Wednesday, February 13, 2013


I finally figured it out in a way I can articulate. The above drawing shows the four elements that must be considered for any technology to be implemented sustainably in any society. You can safely ignore these principles if your chosen technology is entirely disposable, not requiring maintenance, because that is what it will be.
Local social infrastructure- The end users of the technology have to be involved and accepting.
Local technical infrastructure- There needs to be the technical expertise to operate, maintain and repair the technology locally. If there is no technical expertise close by, when the system fails, it will be quickly abandoned.
Local financial infrastructure- There has to be local availability of whatever finances are needed for parts, labor, consumables to keep the technology functioning.
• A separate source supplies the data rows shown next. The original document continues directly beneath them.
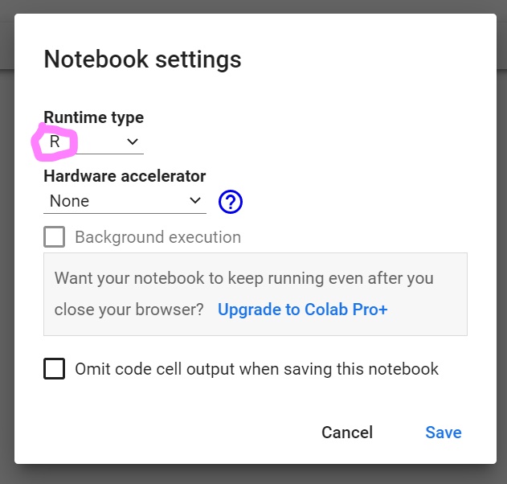Enable Omit code cell output checkbox
This screenshot has width=507, height=484.
pyautogui.click(x=55, y=369)
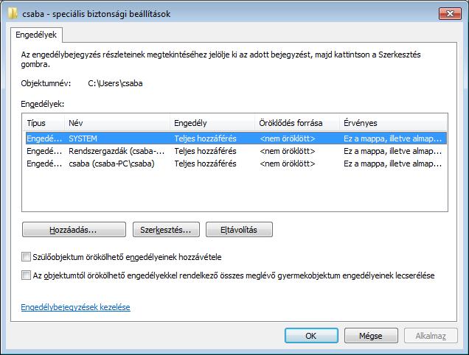Click the Öröklődés forrása column header
The height and width of the screenshot is (355, 469).
(297, 123)
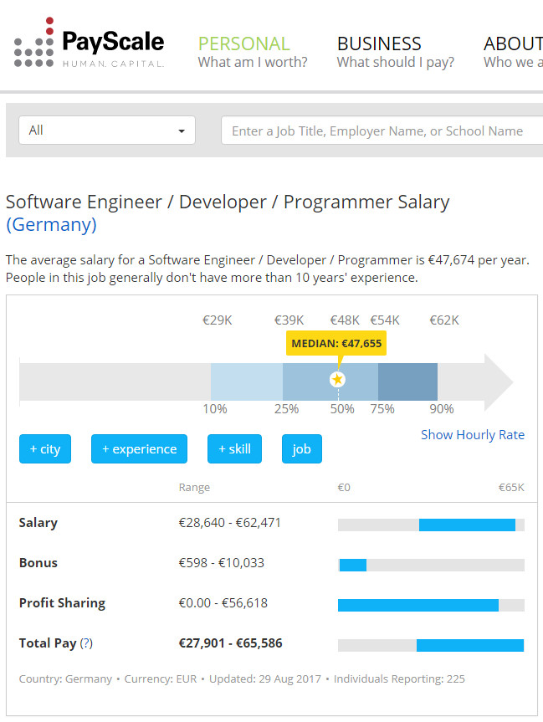Image resolution: width=543 pixels, height=722 pixels.
Task: Open the BUSINESS menu tab
Action: tap(395, 51)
Local consumable/energy infrastructure- If a technology requires consumables or power to operate, these must be locally and reliably available.
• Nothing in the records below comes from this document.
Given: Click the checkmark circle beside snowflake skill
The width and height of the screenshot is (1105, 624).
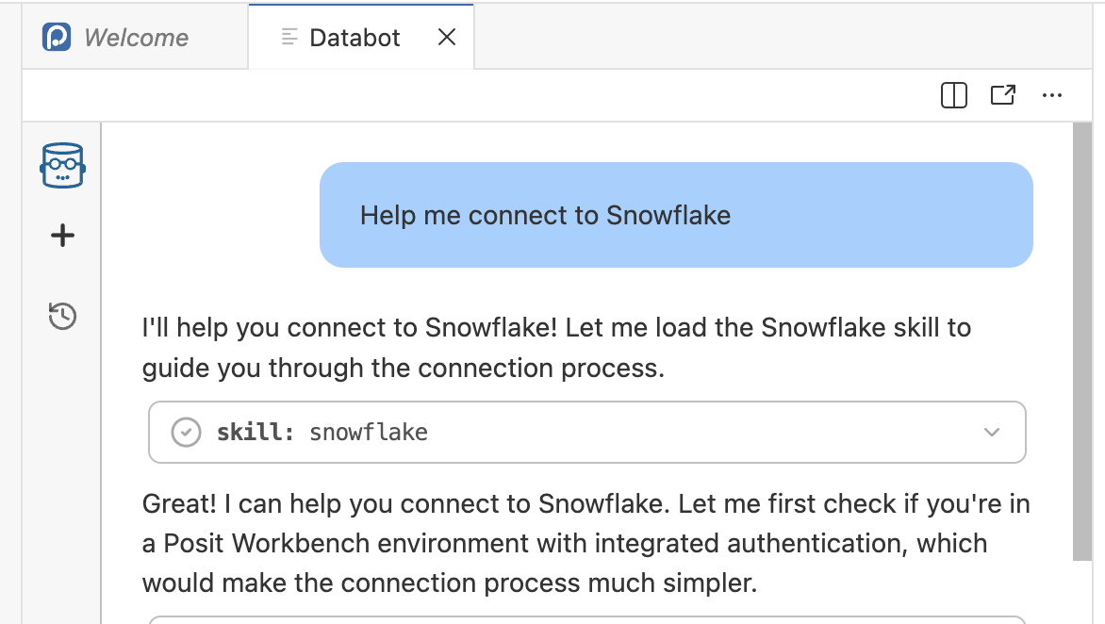Looking at the screenshot, I should (186, 433).
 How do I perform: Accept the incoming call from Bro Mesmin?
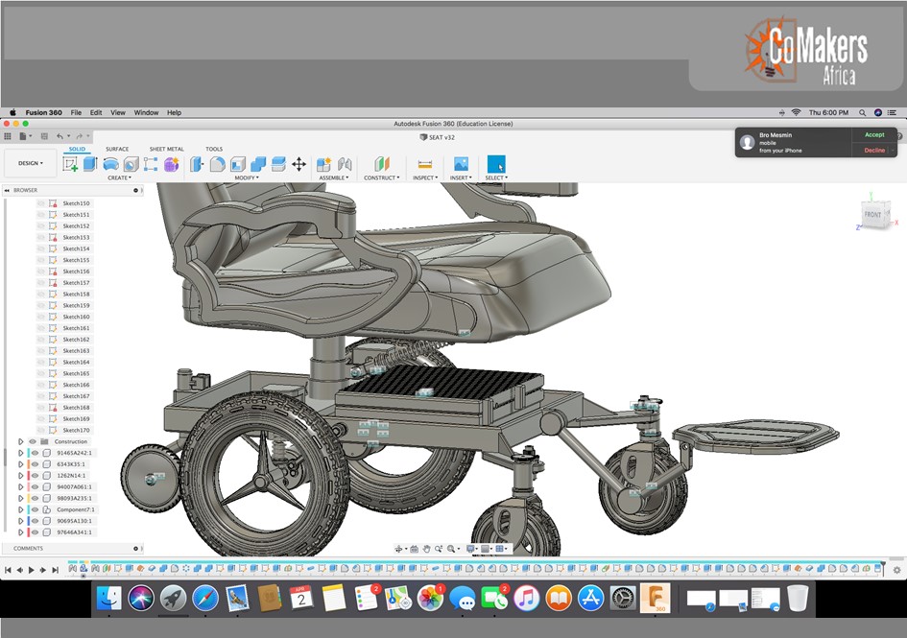coord(873,135)
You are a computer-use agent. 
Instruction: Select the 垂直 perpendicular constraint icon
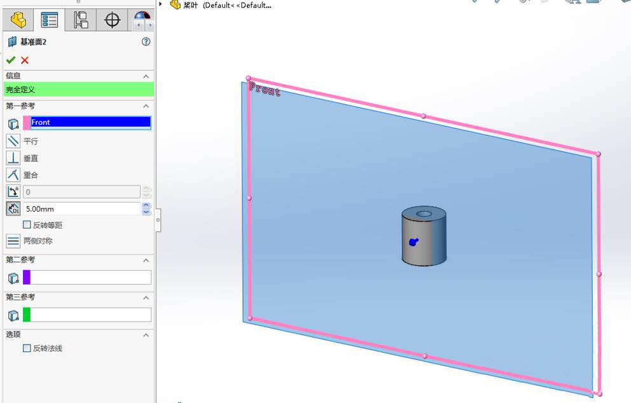pyautogui.click(x=13, y=158)
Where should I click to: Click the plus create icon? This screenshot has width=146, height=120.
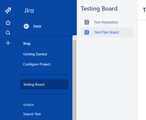point(8,43)
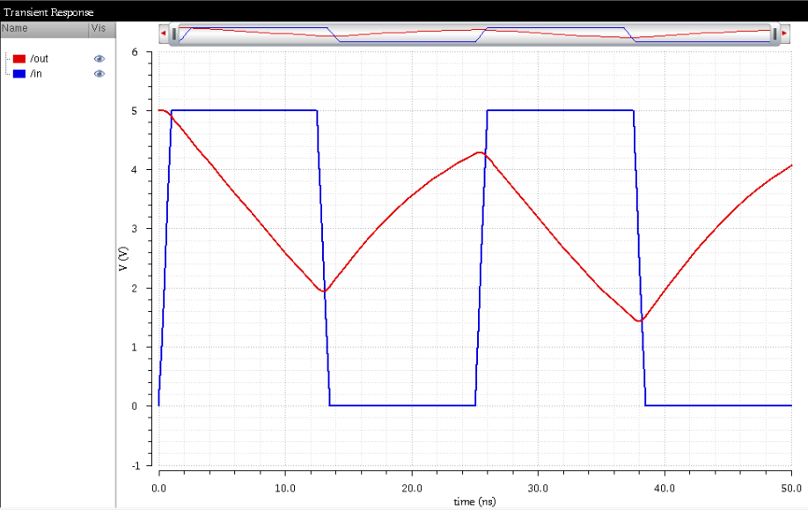Image resolution: width=808 pixels, height=510 pixels.
Task: Click the left grip handle of zoom range bar
Action: (x=174, y=33)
These factors can be used to evaluate whether or not a technology will function sustainably in a community. For instance, If a water treatment technology is planned for a remote community of hunter gatherers, if there is no financial support, no ability to maintain stocks of chemicals and no technical expertise available, it makes no sense to implement a technology that requires these things. If an affluent community in the US has the desire for a highly technical system, has local technicians, the financial reserves for maintenance and supplies, a constant energy source, then that community has many more possibilities for technology choice.
This doesn’t mean one technology is better or more effective than another, only that one technology that works well one place, can utterly fail somewhere else if the above conditions are not considered and resolved successfully.
If the choice is to simply supply a technology and walk away, as many development projects do, the project is assured of failure.